The Vector3 class currently has 5 constants (zero, one, xAxis, yAxis, zAxis), which help readability and performance for the programmer by inlining common unit directions.
However, we are still missing constant units for (1, 1, 0), (0, 1, 1) and (1, 0, 1).
These units are commonly used for “trimming” other vectors e.g. (Humanoid.MoveDirection * Vector3.new(1, 0, 1)).Magnitude, so it would be popularly useful if they were officially added.
The Proposal
Add Vector3.xyAxis, Vector3.yzAxis and Vector3.xzAxis constants to the Vector3 class.
Currently, we must either predefine these constants or add two units together (Vector3.xAxis + Vector3.zAxis), where the latter may perform worse if the compiler doesn’t fold it.
Discussion of the Color3 library, I think, is really beyond the scope of the apparent feature request. As has been pointed out, BrickColor effectively serves the purpose of ‘color constants’ anyways.
I do; and others probably should. It’s plainly more efficient to set a part’s BrickColor directly, as computing the nearest defined color to a RGB value is a nontrivial process.
Color is already a property of BrickColor data.
I can definitely see how this would be useful now.

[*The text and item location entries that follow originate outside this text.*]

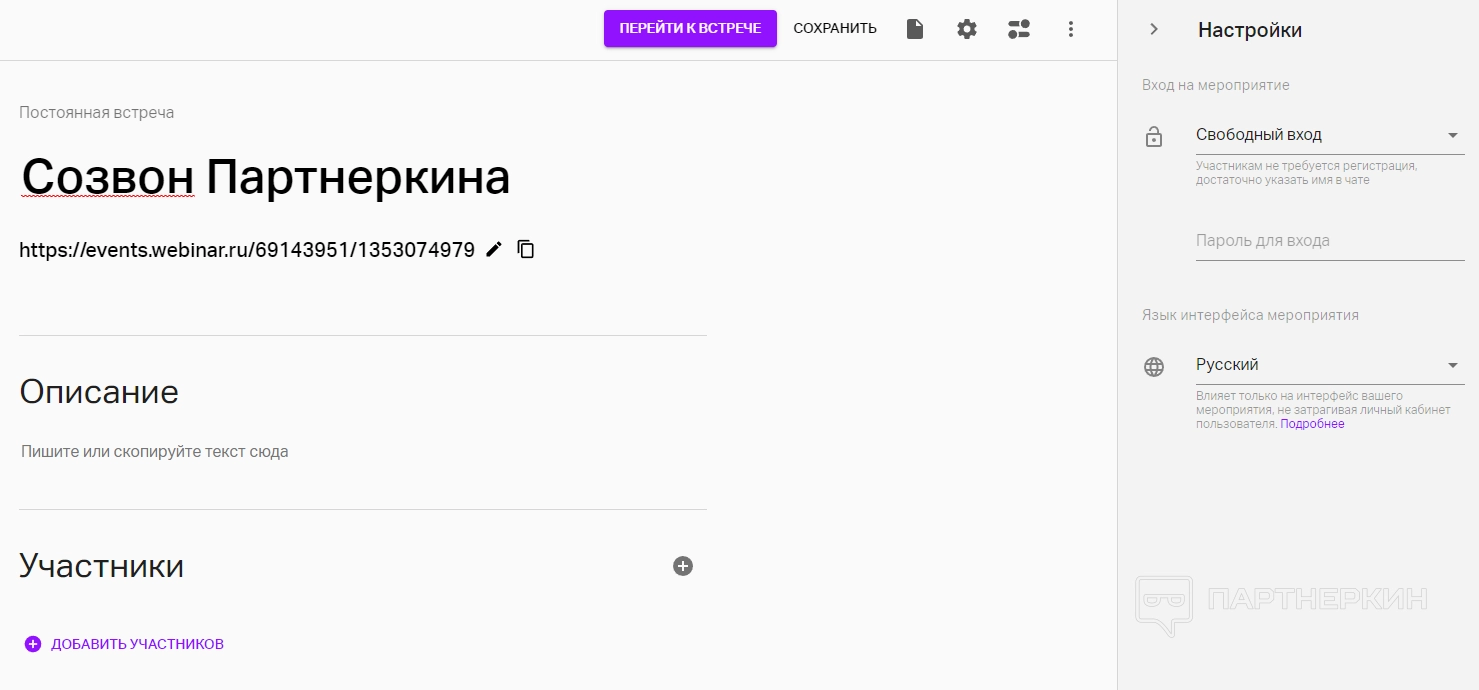Follow the Подробнее link
This screenshot has height=690, width=1479.
1312,424
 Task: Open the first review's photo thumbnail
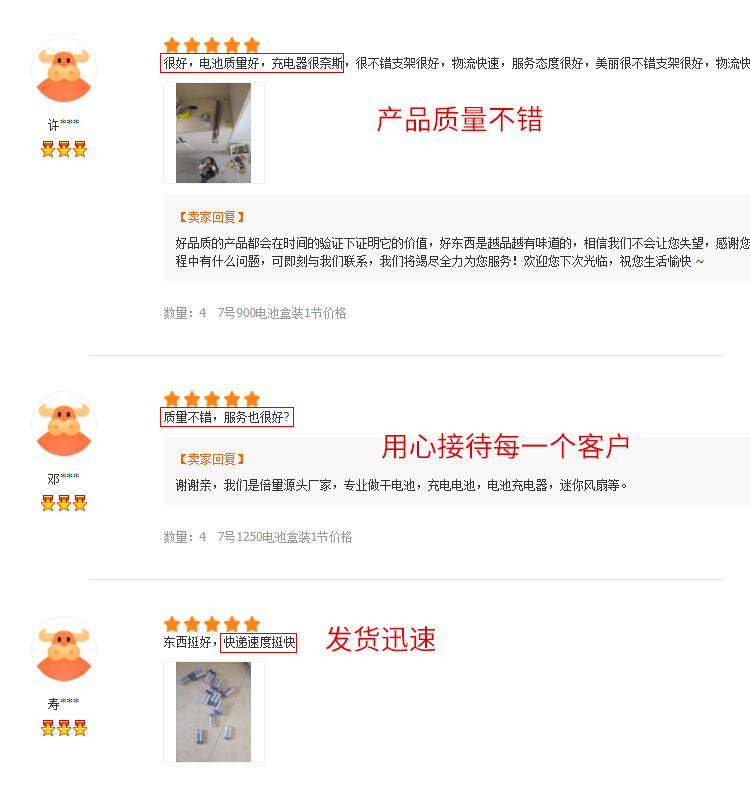213,133
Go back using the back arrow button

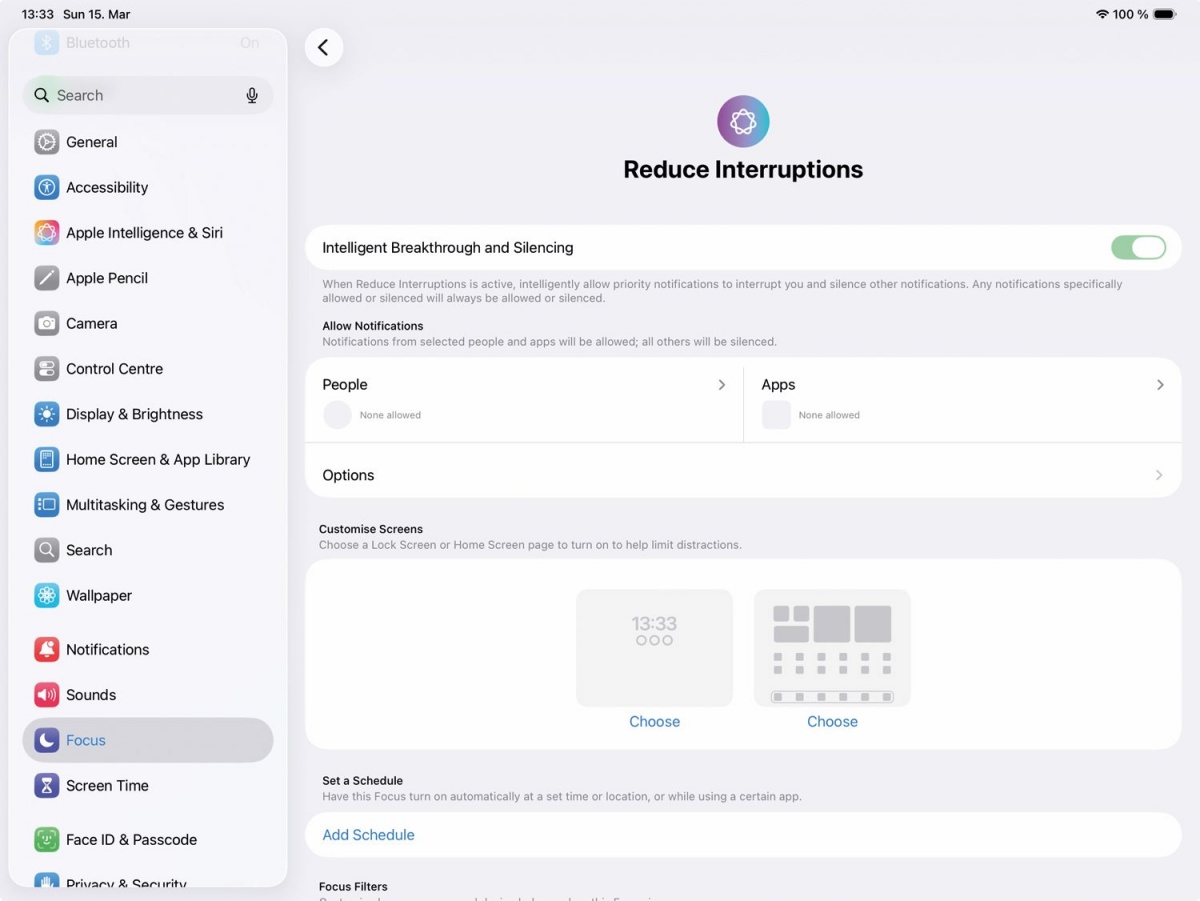click(x=324, y=47)
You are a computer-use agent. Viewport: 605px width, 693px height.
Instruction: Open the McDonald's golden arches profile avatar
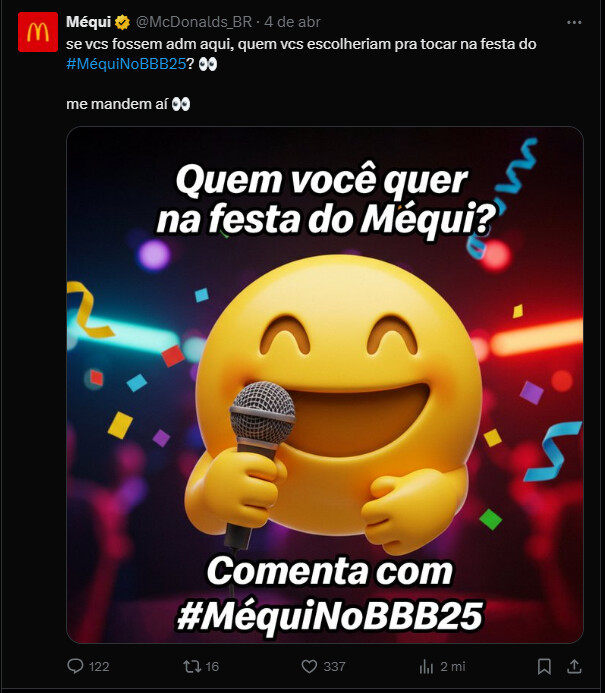pos(38,32)
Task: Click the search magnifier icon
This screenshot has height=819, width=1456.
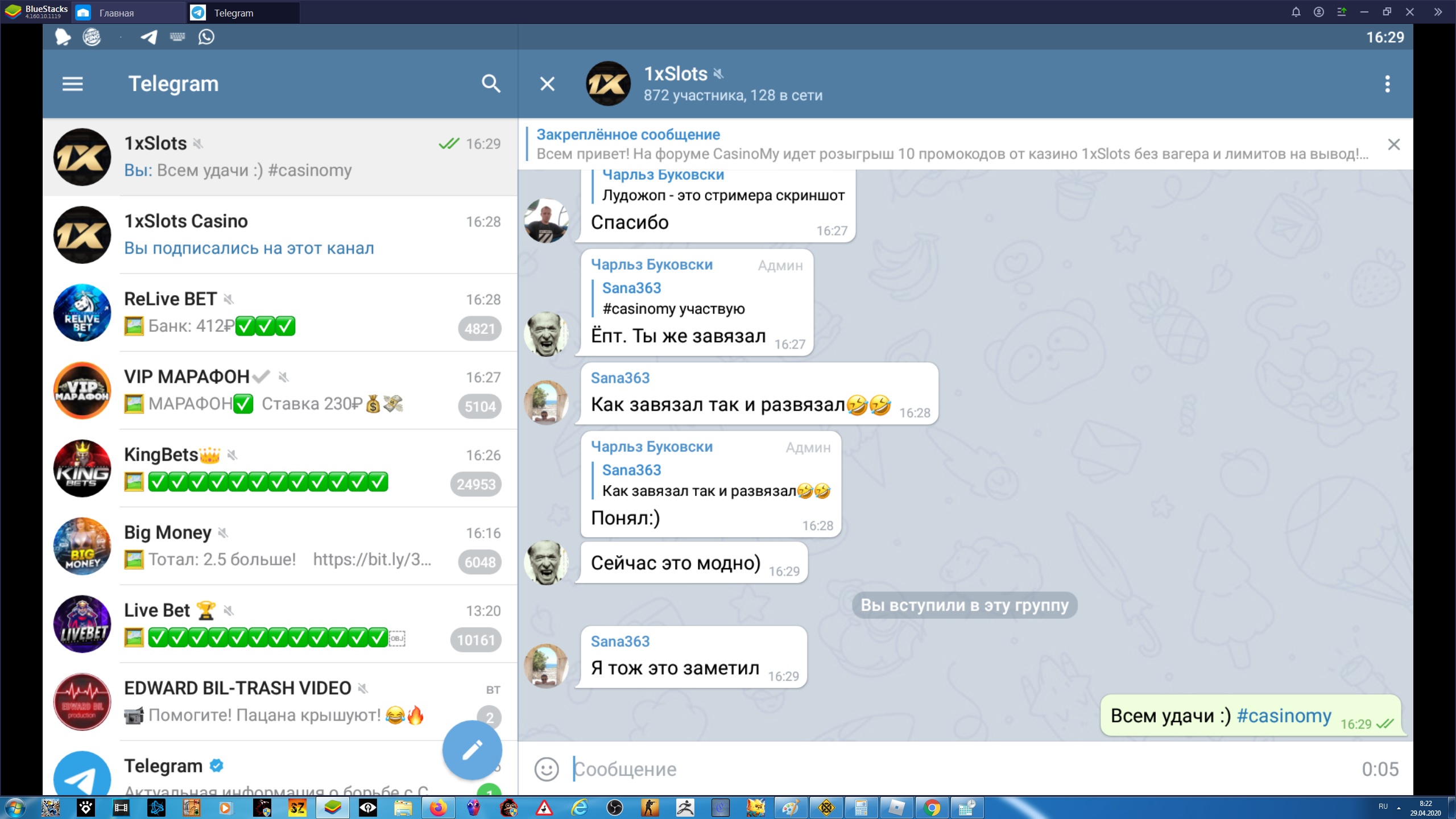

Although “Really Red”, “Lime Green”, and “Really Blue”, are equivalent to their respective RGB maximums, there are as of yet no BrickColors which correspond exactly to pure white, or pure black. Having to go through the BrickColor library to attain these simple quantities, is also about as inconvenient, as it is inconducive to promoting readability.
Do you think this would actually increase readability?
To me it would seem that Vector3.new(1, 0, 1) * foo is significantly more readable than Vector3.xzAxis * foo. With the former there’s some visual explanation to what you’re trying to accomplish which is lost with the proposed approach.
well, easier to put Vector3.xzAxis than Vector3.new(1,0,1).
constants aren’t for readability, are for ease, but theyre very readable.
Instead, you have to create a value and thats more to do and (slightly) less performant.
If you are making the performance argument then you should be assigning Vector3.new(1, 0, 1) to a variable anyway, which makes adding a predefined constant in the Vector3 class kinda moot.
I personally don’t feel too strongly about new constants being added to the Vector3 API given that CFrame objects similarly lack properties that are merely sums of other vectors like LookVector + RightVector, UpVector + LookVector, and so on.
The colors in that aren’t really solid colors. The brick color “black” is not truly black as its rgb is (27, 42, 53), as goes for its other colors like red or green. And there has never been a time in history where I have had to use “27, 42, 53” because it just makes no sense and would make more sense to me to use 0, 0, 0 via Color3.new (with no arguments ofc because no args = pure black). And I can just have that as a variable to act as a constant. I see no reason to use BrickColor still.
I cannot fathom what else xzAxis would be beside having the Axis x and z. It follows the same convention of xAxis, which are single-axis units.
Plus, we already create constants with names like VECTOR_XZ, since its faster than constructing. You also could argue about visual explanation loss for any other constant like math.pi over 3.141592.
Something like xzAxis can easily be typed out as Vector3.new(1, 0, 1), but for something like pi, I would have to search up the digits of pi and guess how many digits I would need to get full precision. Pi is also an extremely well-established constant in math, so math.pi does actually increase readability. Meanwhile, I don’t think I’ve ever seen a constant like xzAxis in math.
Benchmarking results will differ depending on the optimization level. --!optimize 2 seems to inline Vector3 constructs, which means their faster than subtraction in a live server, but slower in studio.
To me that’s another good reason to add these constants. Unify the performance gains so people don’t mistakenly make their code slower.
I outlined this in a previous reply, but the performance implications for a feature like this are negligible given that you’ll be assigning it to a variable if you at all are trying to min-max performance.